"The Expanse" is the fifty-second episode of Star Trek: Enterprise, the twenty-sixth episode of the second season, and the Season Two finale. The episode launched a change of direction for the series, starting with a cataclysmic attack on the Star Trek version of Earth and introducing a new alien foe, the Xindi.

This episode set the foundation for the season-spanning Xindi story arc, encompassing all of Season Three and the first three episodes of Season Four. The story line continues in the Season Three opening episode, "The Xindi".

Plot
In April 2153, an alien probe attacks Earth, cutting a destructive swath 4,000 km long, from Florida to Venezuela, killing millions, including Commander Tucker's younger sister, Elizabeth. Enterprise is recalled to Earth by Admiral Forrest. On the way, Captain Archer is kidnapped by the Suliban Cabal. He accuses the Suliban leader, Silik, of being responsible for the Earth attack, but Silik professes ignorance. The Cabal's sponsor, a vague and shadowy holographic human from the distant future, informs Archer about the Temporal Cold War and the Xindi, the race that attacked Earth. He claims the Xindi have been told by another Cold War faction that their home-world will be destroyed, in 400 years, by Humans.

Nearing the Sol system, Enterprise is again ambushed, attacked by a Klingon Bird of Prey commanded by Captain Duras at the behest of the Klingon High Council. Fortunately, three other Starfleet vessels arrive, forcing it to retreat. Archer relates his encounters to Starfleet and the Vulcan High Command, and it is clear that the Xindi of the present are pre-empting the destruction of their home-world in the future. Ambassador Soval is dubious of Archer's temporal war argument, and tries to dissuade him from venturing into the Delphic Expanse(where they traced the Xindi probe's origin), a dangerous section of space that once destroyed the Vulcan ship Vaankara.

Archer, acting on advice from the shadowy informant, scans the crashed probe, revealing a component with an unmistakable date stamp placing the date of construction at 420 years in the future. Starfleet orders Archer to take Enterprise to the Expanse to try to stop the Xindi. Starfleet refits the Enterprise with improved weapons, shields, and a detachment of MACOs (Military Assault Command Operations soldiers) are stationed aboard for the mission.

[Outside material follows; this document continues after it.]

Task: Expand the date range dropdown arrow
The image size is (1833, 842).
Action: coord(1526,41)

Ambassador Soval informs T'Pol that her assignment on Enterprise has been terminated by the High Command, who deem this to be purely a human matter. T'Pol logically points out that if they needed a Vulcan on the Enterprise before, they are in greater need now, so her assignment should be continued. She debates, but does not disobey. Enterprise begins their journey towards the Expanse, and to return T'Pol to Vulcan. They are again attacked by Duras, but Archer retaliates using his new torpedoes at 10% and then 50% strength. The Klingon warbird limps away. T'Pol reveals she has resigned from the Vulcan High Command and wishes to stay on the ship. After she tells Archer that "you need me", the detour to Vulcan is cancelled.

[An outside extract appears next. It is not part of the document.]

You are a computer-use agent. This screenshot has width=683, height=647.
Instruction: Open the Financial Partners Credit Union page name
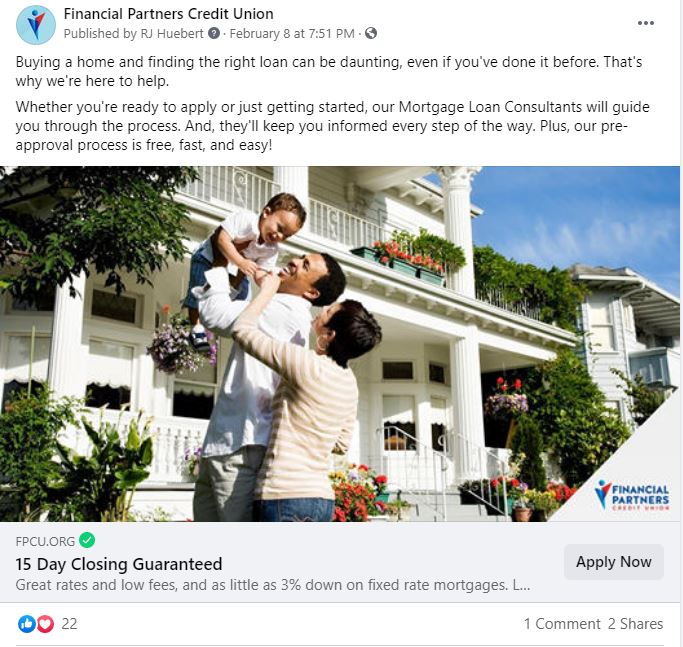click(x=169, y=14)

After a three-month journey, Enterprise nears the Expanse and is again attacked by Duras. Archer decides to use the 100% setting on his torpedoes, and Duras' ship is destroyed. The Enterprise continues on into the Delphic expanse.

Production 
The episode was written Rick Berman and Brannon Braga. It was directed by Allan Kroeker, who also directed the previous season finale "Shockwave".

Reception 
In 2016, Radio Times ranked the Xindi attack on Earth, the 45th greatest scene of all Star Trek film and television productions. They note the event re-energized the show and launched a season long story arc. They note, "Then came a cliffhanger episode that began with a devastating sight: an alien probe cutting a swathe of destruction across Earth.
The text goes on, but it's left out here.